Not only can you fight City Hall, sometimes City Hall can fight itself and win — defeating civic inertia and civic politics.
So, good job, Los Angeles! As of Tuesday, the city's January ban on single-use plastic bags for many big retailers extends to more than 7,000 small grocers, markets, convenience stores and drugstores.
This is a good thing for very good reasons. They include:
Consideration for the planet we must inhabit until Elon Musk can get us to the Mars Club Med. Tens of thousands of sea mammals and turtles die every year because they eat the plastic junk that we dump.
Aesthetic. It’s gross to see these bags clinging to fences like dead jellyfish and gathered into big dirty tumbleweeds lolloping across a windy landscape.
Self-interest. The 12 or 14 petroleum-product plastic bags you may use unthinkingly every week could fuel a mile of driving, according to environmentalists. That’s 52 miles a year, at least. Considering that Californians use billions of these bags a year, a lot of freeway miles are going into a landfill.
If you're still not persuaded, too bad, because now it's the law.
To help ease everyone into compliance, the city has been handing out donated reusable shopping bags for several years.
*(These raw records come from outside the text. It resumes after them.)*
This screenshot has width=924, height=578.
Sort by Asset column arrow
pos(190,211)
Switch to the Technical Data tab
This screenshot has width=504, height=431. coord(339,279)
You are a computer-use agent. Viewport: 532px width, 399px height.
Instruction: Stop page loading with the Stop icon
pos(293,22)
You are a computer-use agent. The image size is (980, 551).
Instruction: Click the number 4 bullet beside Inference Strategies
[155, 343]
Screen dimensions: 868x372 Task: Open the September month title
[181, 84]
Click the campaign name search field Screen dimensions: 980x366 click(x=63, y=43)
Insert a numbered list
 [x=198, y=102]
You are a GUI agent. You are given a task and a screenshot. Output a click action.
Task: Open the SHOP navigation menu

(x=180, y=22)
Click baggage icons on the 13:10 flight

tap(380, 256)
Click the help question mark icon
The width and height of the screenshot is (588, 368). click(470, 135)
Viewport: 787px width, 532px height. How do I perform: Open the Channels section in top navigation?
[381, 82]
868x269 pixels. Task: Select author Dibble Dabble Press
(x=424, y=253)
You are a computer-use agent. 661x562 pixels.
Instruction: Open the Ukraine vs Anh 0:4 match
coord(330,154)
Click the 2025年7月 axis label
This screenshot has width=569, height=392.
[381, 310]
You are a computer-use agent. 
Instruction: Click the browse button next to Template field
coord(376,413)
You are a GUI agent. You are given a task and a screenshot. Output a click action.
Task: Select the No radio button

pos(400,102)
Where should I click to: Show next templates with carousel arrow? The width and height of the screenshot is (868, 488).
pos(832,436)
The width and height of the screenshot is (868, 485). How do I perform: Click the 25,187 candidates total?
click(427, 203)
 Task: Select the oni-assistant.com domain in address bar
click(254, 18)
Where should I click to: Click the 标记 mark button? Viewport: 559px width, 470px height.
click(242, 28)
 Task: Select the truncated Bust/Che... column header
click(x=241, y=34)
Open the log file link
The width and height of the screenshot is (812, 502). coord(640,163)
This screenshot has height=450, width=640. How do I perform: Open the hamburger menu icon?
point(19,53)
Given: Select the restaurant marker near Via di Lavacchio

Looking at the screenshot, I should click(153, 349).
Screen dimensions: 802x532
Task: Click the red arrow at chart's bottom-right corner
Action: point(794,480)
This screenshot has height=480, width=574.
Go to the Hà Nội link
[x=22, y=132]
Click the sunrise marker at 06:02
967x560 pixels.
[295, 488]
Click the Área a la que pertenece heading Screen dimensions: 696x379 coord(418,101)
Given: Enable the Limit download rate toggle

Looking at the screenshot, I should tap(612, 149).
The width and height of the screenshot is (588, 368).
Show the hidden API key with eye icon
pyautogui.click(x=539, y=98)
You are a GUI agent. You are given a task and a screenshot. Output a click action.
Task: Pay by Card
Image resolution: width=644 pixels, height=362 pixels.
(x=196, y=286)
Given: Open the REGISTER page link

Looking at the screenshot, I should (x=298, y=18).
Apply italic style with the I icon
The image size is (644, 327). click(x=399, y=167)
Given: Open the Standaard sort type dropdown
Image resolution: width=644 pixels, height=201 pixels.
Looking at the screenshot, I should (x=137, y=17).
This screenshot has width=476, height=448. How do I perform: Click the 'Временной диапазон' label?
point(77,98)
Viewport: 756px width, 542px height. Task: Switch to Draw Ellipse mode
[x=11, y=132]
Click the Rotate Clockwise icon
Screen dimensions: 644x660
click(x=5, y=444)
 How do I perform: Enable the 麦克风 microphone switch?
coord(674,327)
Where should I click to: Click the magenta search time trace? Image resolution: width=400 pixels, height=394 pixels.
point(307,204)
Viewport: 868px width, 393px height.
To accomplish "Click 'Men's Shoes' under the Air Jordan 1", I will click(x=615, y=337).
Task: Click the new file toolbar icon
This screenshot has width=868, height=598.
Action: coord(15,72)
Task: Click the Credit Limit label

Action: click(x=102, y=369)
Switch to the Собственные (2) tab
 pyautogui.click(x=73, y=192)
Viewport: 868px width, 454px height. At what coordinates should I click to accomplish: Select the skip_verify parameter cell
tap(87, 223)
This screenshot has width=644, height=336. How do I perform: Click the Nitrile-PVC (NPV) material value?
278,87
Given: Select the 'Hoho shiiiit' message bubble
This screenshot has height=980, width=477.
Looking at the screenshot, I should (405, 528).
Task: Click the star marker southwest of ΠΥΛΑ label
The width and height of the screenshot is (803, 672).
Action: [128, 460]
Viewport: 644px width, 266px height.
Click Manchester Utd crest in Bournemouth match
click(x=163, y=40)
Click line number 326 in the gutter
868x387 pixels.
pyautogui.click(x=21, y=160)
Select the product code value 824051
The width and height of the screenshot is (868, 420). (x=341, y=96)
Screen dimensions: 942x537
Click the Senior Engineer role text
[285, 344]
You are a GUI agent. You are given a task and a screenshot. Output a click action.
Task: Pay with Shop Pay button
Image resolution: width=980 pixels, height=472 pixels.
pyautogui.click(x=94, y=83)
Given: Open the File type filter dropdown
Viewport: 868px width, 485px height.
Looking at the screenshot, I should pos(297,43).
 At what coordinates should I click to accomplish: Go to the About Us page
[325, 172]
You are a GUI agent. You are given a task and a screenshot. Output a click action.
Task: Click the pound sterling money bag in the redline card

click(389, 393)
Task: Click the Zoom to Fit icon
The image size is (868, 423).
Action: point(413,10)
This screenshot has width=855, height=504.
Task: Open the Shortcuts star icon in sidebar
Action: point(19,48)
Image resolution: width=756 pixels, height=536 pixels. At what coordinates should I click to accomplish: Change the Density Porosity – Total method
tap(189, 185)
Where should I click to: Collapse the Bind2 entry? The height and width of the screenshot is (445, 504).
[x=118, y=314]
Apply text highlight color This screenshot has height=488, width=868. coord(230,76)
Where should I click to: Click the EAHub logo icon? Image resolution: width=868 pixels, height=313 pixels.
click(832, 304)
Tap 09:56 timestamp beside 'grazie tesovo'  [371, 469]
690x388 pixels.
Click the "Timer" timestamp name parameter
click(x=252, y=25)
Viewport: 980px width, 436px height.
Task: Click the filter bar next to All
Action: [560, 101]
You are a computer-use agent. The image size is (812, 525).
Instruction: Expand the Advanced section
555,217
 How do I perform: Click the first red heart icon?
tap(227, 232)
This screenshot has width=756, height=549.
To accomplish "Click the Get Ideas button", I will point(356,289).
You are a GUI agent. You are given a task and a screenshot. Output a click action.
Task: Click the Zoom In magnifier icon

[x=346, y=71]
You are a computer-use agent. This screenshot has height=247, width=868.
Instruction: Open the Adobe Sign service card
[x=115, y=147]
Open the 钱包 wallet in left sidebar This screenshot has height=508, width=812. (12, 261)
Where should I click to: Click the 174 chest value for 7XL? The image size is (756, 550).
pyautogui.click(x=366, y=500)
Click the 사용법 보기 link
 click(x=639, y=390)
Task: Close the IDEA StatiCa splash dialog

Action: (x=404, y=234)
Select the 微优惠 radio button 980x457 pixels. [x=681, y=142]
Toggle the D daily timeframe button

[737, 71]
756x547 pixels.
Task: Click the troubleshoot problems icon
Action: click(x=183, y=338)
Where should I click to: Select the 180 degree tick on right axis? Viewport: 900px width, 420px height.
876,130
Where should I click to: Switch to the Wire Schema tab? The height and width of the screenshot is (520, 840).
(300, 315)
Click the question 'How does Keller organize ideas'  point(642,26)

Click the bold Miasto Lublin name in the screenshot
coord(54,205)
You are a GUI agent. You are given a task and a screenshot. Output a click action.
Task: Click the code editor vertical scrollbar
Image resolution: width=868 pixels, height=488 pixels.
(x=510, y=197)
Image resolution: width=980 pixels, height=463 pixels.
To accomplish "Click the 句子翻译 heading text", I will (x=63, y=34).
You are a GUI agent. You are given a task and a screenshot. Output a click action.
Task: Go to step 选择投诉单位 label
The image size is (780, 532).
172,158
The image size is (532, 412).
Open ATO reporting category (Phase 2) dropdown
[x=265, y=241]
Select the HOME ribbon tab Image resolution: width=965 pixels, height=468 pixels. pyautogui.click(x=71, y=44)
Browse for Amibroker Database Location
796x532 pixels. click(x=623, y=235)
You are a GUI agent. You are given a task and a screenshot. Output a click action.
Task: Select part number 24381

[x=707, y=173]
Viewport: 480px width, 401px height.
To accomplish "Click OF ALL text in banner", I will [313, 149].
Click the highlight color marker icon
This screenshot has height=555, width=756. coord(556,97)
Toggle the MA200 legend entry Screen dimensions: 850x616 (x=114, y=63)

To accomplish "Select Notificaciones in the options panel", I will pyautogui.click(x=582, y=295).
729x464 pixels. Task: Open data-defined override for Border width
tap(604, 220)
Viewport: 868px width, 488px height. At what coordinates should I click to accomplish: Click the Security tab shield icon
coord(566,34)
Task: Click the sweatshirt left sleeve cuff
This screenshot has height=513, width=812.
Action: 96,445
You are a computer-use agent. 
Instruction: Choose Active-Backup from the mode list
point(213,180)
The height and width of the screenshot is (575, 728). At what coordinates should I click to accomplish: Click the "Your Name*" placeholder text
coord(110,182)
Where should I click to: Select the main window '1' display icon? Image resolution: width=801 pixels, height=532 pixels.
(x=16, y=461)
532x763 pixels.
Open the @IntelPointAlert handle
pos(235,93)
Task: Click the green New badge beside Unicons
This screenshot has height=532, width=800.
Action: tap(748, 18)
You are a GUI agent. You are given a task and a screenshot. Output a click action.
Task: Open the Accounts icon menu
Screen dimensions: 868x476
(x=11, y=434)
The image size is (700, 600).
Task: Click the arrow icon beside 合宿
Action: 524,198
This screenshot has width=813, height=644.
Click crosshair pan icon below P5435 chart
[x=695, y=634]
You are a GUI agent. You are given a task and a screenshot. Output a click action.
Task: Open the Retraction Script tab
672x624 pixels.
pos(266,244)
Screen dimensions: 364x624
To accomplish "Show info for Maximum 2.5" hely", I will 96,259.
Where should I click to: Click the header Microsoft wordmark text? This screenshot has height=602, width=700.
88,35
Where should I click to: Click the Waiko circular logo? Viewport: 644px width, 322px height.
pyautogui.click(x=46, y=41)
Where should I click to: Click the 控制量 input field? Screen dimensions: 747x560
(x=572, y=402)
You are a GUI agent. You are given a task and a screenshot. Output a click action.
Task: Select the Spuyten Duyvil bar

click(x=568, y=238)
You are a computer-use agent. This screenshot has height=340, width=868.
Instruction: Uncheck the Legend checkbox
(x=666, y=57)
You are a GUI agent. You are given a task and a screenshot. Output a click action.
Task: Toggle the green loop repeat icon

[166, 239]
Now it'll have its own signature bag. The ordinance's author, council member Paul Koretz, announced on the City Hall steps Monday that thousands of these will be given away at markets in L.A.'s poorer neighborhoods, where a dime to buy a paper bag — which is what it now costs — can be a big deal.
The black and green nylon bag is paid for by grants and produced by Green Vets LA and Homeboy Industries. The logo — a stylized City Hall against mountains and palms — was designed by Melodie Pisciotti, who won over about 200 other entries in an online competition, which was suggested by yours truly and carried out by the mayor's office.
There were a lot of suits on the City Hall steps, but the photo op of the morning was the Bag Monster, James Alamillo of Heal the Bay, who for years has been dressing in a suit of flimsy, tattered plastic bags. I think I saw the telltale black and white of an ancient I. Magnin's bag in there, a reminder of how long it can take a bag to begin to degrade: If William the Conqueror, who never could conquer his big belly, had brought a Safeway plastic bag full of groceries with him when he took over England in 1066, it would still be decomposing.